The time or two a month I would fill up a bowl of my favorite tobacco (with the side door open to the outside and a fan pulling the smoke out) has ceased, at least in the house.

More recently, I told my son that he could move his LEGO sets and storage bins to the back room. He was ecstatic. His excitement only barely beat out my wife’s relief, who may have shed a tear when I told her the living room would be LEGO-free.

Yesterday, as he was still getting over the last stages of a cough, I got to stay home so she could get to a meeting in Indianapolis. We started our day with smokey links, raspberries, even more Cheez Its, and a half-hour of an old Super Mario Brothers cartoon that I didn't even know was in existence until he found it. From there we played with some LEGO, myself sorting for the good part of an hour and the boy Frankensteining various minifigures into his own creations. Victor Frankenstein had his monster. My son has his LEGO and when I get into my overly meticulous way while sorting he will start to mess with me. I set out to make them how that particular set’s designers intended. He knows this and will consciously alter them, the little turkey. More on that momentarily.

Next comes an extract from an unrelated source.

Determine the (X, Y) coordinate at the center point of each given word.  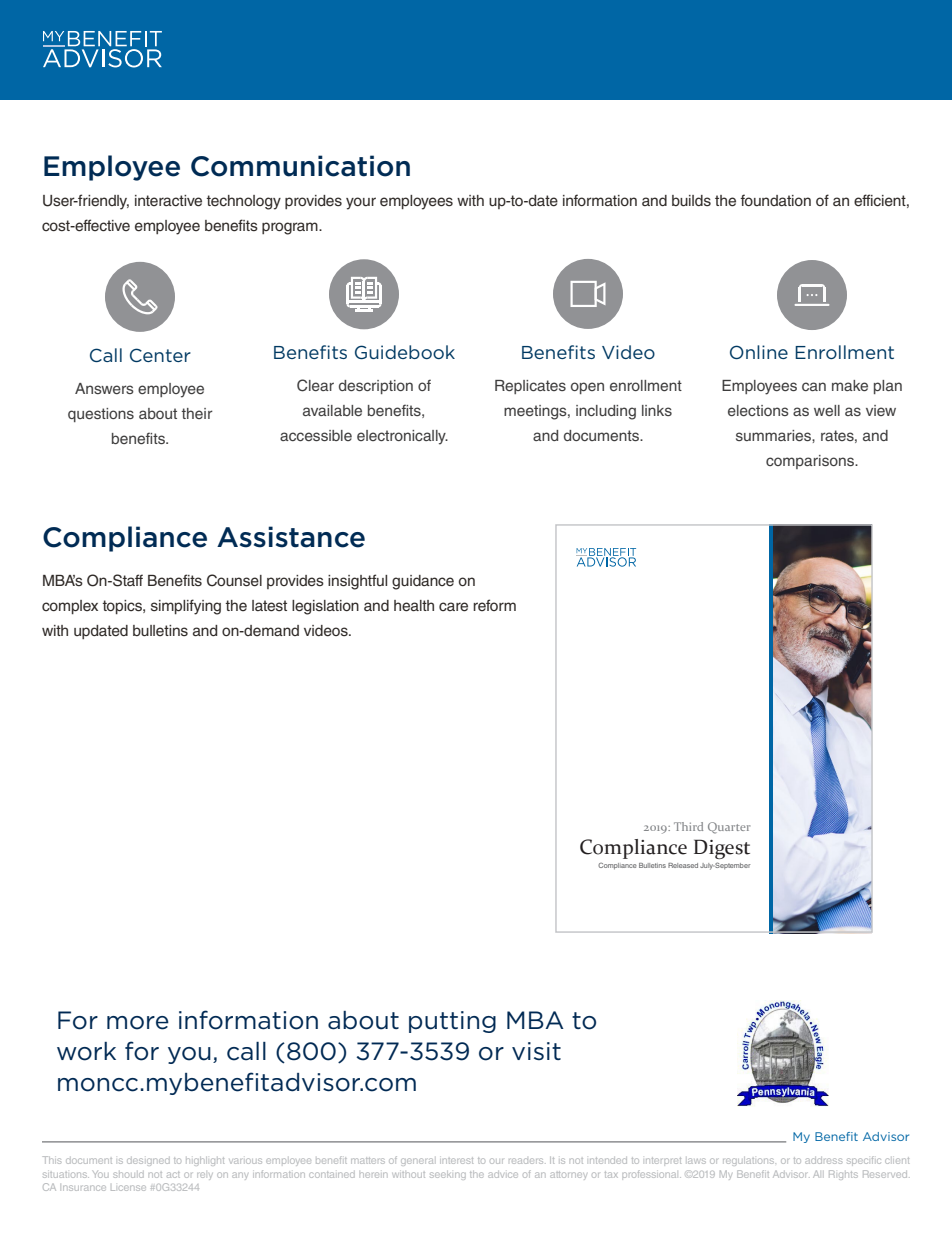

With a moderate amount of shame I acknowledge that the amount of LEGO sets that my son has is probably over a hundred. When you take all of the pieces necessary to make said sets, add the minifigures, their accessories, and other assorted LEGO paraphernalia, the task of sorting can be quite daunting. I came upon a great way to sort which involves about six storage towers of six trays each; each tray weighs about five pounds when full. And let me tell you, those suckers are packed to the brim. Using a smaller sorting tray within a tray that somewhat resembles a cutlery holder in a kitchen drawer, each minifig and accessory now has an assigned space. Hats of various types went in a few small squares. Anything torso-related goes into another. There is an entire tray devoted to Star Wars which got the (molded plastic) ball rolling. One small place is for tools and items that can be held with teeny c-shaped hands. Still, another larger section is devoted to the various legs a minifigure could have. Armor and helmets have their designated acreage too. I could go on and on (and have somewhat) but you get the picture.

The hardest part of the whole evening was when Doctor Frankenstein -- or “Fwankenstein” because those darned “r” sounds -- began operating. Imagine the legs of C-3PO, the torso of pirate, the face of a Buzz Lightyear, and hair that could probably have fit on Hermione Granger all being placed into one improbable piece of plastic. The little rascal will make about five of these creatures from the yellow lagoon and place them on my finished table, just to see my reaction! He is me 31 years ago, and many people told me this would happen one day. I couldn’t be mad if I tried.

Some of his creations are so hilarious that a machine couldn’t have been more creative if it were programmed to make figures in random mode.  Speaking of creativity, the same is true of his ability to recall from memory what each and every character is supposed to look like in set form. For example, I have to look up each torso, head, hat, legs, etc. to see how the proper layout is for said minifigure. My son can look right at it, tell me what set it’s in, sometimes tell me where we got it -- a superpower of sorts. Sure, he chooses to Frankenstein at times, but at least he knows how they started out.

In order to display what we have, LEGO makes these excellent, gargantuan plates. On these we’ve decided to just put rows of minifigures. One entire section is for Harry Potter characters. Another plate is devoted to LEGO city and creator set minifigs. We need the entirety of a gray plate (the 64er) to fit the Star Wars ensemble. In columns ready for battle, The Light Side and the Dark Side are arranged so that the full array can be called into action.

This boy is spoiled. When we were finished, he smiled, told me he loved me, and said “This is awesome Dad!” I could not have agreed more.

The only problem is that I work from 7:15 a.m. to 3:15 p.m. and between the two other kids my wife watches, their six little hands have the potential to undo the work that we (mostly me if I am being honest) completed that day. I locked the door to the backroom and threatened, as much as you can justifiably threaten three kids at or under the age of five, to tell them Santa would know if they moved any of the stuff or dumped any of the trays.

Fear instilled and prayers sent, one can only hope for survivors… ya know, little yellow ones, not the kids.